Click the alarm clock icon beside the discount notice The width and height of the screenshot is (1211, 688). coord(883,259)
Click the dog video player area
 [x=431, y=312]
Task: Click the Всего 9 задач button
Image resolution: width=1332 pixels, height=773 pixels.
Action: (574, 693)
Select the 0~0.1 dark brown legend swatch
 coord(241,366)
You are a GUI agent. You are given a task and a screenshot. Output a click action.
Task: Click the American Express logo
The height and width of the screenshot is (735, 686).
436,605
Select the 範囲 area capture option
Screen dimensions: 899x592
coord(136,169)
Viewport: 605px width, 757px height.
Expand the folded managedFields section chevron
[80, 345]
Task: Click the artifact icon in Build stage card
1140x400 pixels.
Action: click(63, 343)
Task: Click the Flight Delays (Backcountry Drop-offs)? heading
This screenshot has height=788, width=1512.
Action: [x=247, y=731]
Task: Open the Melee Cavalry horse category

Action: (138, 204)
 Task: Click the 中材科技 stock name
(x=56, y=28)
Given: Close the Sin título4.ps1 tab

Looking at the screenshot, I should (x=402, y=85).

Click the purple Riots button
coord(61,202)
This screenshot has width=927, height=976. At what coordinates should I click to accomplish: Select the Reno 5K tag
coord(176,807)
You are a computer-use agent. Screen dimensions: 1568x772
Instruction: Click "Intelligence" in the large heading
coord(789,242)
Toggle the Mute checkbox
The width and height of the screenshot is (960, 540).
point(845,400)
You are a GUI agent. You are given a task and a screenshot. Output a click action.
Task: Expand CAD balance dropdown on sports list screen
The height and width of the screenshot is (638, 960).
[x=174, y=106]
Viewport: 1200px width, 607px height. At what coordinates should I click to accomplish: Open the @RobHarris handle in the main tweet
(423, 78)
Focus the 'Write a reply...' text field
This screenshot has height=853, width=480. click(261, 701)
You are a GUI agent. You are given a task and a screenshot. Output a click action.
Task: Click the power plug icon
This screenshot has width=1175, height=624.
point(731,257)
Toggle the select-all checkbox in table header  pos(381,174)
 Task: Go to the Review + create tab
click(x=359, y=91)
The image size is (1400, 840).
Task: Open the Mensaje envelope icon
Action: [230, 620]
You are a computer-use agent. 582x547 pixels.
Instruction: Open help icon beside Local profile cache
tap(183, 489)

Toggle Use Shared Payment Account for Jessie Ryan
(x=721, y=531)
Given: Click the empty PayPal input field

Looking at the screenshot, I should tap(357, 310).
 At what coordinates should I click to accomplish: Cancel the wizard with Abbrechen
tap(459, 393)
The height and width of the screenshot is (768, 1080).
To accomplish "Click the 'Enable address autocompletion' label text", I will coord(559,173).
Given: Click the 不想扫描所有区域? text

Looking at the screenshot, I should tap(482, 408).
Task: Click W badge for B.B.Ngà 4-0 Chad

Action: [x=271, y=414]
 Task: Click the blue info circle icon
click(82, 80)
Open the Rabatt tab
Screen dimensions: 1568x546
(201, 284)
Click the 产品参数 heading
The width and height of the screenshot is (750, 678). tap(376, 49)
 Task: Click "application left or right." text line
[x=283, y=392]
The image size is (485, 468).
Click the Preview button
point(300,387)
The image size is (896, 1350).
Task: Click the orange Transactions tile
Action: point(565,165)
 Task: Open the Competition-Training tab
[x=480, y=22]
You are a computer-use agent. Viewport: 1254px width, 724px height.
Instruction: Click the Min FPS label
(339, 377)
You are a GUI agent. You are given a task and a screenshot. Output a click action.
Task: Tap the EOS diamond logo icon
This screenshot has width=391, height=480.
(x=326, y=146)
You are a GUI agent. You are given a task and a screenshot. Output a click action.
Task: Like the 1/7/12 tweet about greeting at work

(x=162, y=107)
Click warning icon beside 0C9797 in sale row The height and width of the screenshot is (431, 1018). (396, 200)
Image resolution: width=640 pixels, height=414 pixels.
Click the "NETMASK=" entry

#####

(Problem to solve):
Every line that holds the word "checkbox" should be copied from the listing.

(Exercise output):
Toggle the Mute checkbox
Toggle the select-all checkbox in table header  pos(381,174)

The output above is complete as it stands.